【摘要】“民法典”分编起草模式是产生过程性违宪风险的背景性原因,过程性合宪是“民法典”分编起草模式的必然要求。“合宪性推定”是《侵权责任法》立法程序合宪性解释的基本取向。《民法通则》是宪法意义上的民事“基本法律”,而《侵权责任法》是宪法意义上的民事“非基本法律”,因此由全国人大常委会通过《侵权责任法》具有立法程序意义上的合宪性。未来中国式“民法典”将采“总一分一责”的结构,《人格权法》必须制定;如果要制定《债法总则》,必须作为新的法律案依法提出;必须通过制定“民法典”来取代《民法通则》。应该从立法依据、立法程序、立法精神、法律修改和法律解释五个方面来加强“民法典”分编起草过程中的宪法意识。
【关键词】《侵权责任法》;立法程序;合宪性;解释
【写作年份】2010年
【正文】
我国《侵权责任法》于2009年12月26日由第十一届全国人民代表大会常务委员会第十二次会议通过。由于该法一直被认为是与《物权法》、《合同法》并列的民事基本法律,因此其未能提交全国人民代表大会审议通过,在社会上和学界引起了较大的争议。对此质疑,全国人大常委会法制工作委员会王胜明副主任在当天的全国人大常委会办公厅新闻发布会上作出的解释是:“全国人大法律委员会和全国人大常委会法制工作委员会反复研究认为,《侵权责任法》从实际内容看是在《民法通则》等法律的基础上制订的。《民法通则》是1986年制订的,在此之后还制定了一些相关的法律。《侵权责任法》是对《民法通则》等法律的细化、补充和完善。根据《宪法》和《立法法》的规定,常委会可以通过《侵权责任法》。”[1]王胜明副主任的解释,只能说明全国人大常委会法制工作委员会确信《侵权责任法》由全国人大常委会通过的程序符合《宪法》和《立法法》的规定,但未正面回应《侵权责任法》到底是不是宪法意义上的“基本法律”。而从徐显明教授在全国人大常委会分组审议《侵权责任法》(草案)时,建议《侵权责任法》(草案)提交全国人民代表大会审议的意见和理由来看,[2]该问题仍然具有详细说明的必要。
联想到2005年物权法草案的“违宪风波”[3],笔者认为,“民法典”分编起草过程中应该进一步加强宪法意识。民法学界对于“民法典”分编起草过程中存在的合宪性质疑,都应该予以正面的合宪性论证。这样既可以避免因为“民法典”分编起草可能产生的合宪性瑕疵,同时也有利于民法学界宪法意识的提高。本文将对《侵权责任法》制定程序的合宪性问题作出正面回答,并试图对“民法典”分编起草过程中应有的宪法意识作出框架性的分析,以期对未来《人格权法》、《债法总则》的制定和“民法典”的法典化过程中可能出现的合宪性问题作出预防性的风险提示。

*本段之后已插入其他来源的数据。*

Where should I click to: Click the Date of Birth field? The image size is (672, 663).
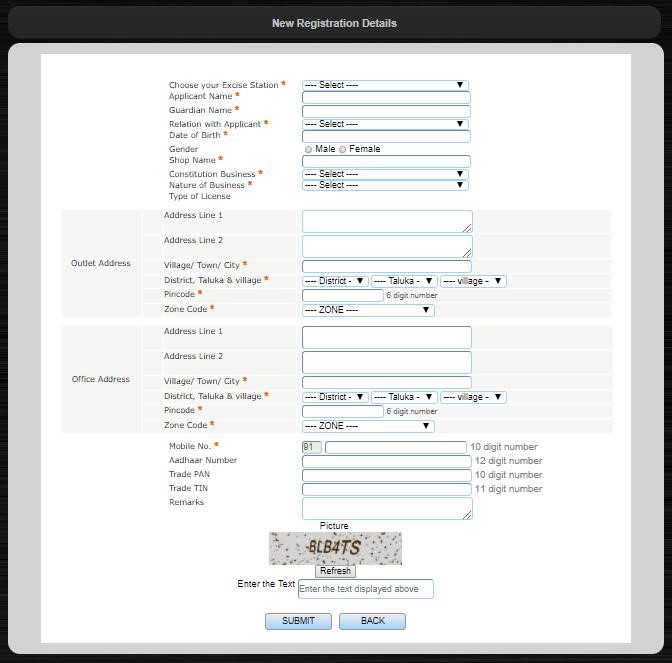(386, 136)
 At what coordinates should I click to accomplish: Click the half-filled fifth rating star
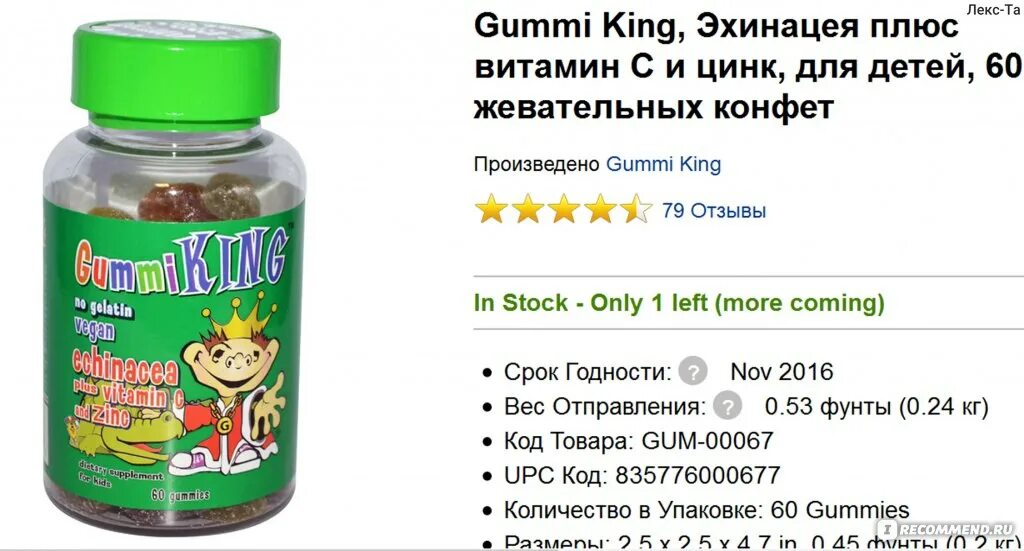635,210
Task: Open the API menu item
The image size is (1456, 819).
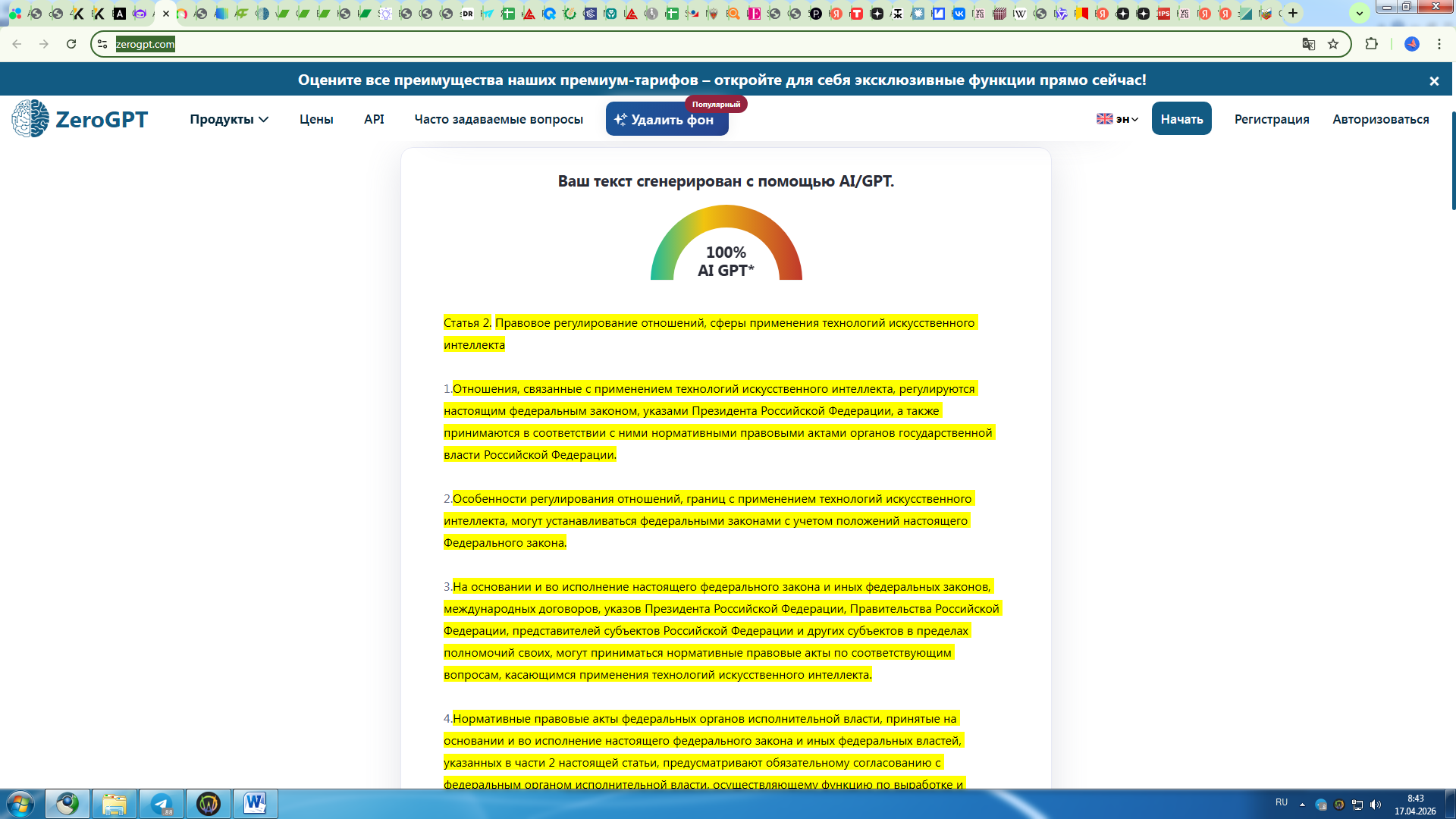Action: coord(374,119)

一、“民法典”分编起草模式是产生过程性违宪风险的背景性原因
1.重新审视“批发”改“零售”的“民法典”分编起草模式。上个世纪80年代初,我国开始第三次民法典的起草工作。从1980年8月15日的《民法草案》(征求意见稿)到1982年5月1日的《民法草案》(第四稿),当时的全国人大常委会法制委员会民法起草小组一直是按照整体起草“民法典”的模式在进行。在即将提交通过的时候,全国人大委员长彭真的讲话改变了进程。据江平教授回忆,该次讲话的主要内容包括:农村的改革我们大体已经知道了走什么方向,但是城市里面究竟怎么搞,国有企业走什么路,经济将来到底是计划还是市场,都没有一个最后的定论,或者说明确的方向。在城市改革还没有明确方向的情况下,搞一套完整的、系统的、无所不包的《民法典》,符合不符合实际?在这种情况下,如果我们搞一部无所不包的《民法典》,可能是不切合实际的,甚至是束缚改革的。[4]随后,立法计划发生变化,立法机关决定改采先分别制定民事单行法,待条件具备再制定民法典的立法方针,[5]也就是学者们常说的“批发”改“零售”的“民法典”分编起草模式。可以设想,如果《民法草案》(第四稿)能够在随后的全国人民代表大会上得到“批发”通过,就和1979年《刑法》一样,不会存在“零售”通过可能存在的过程性违宪风险。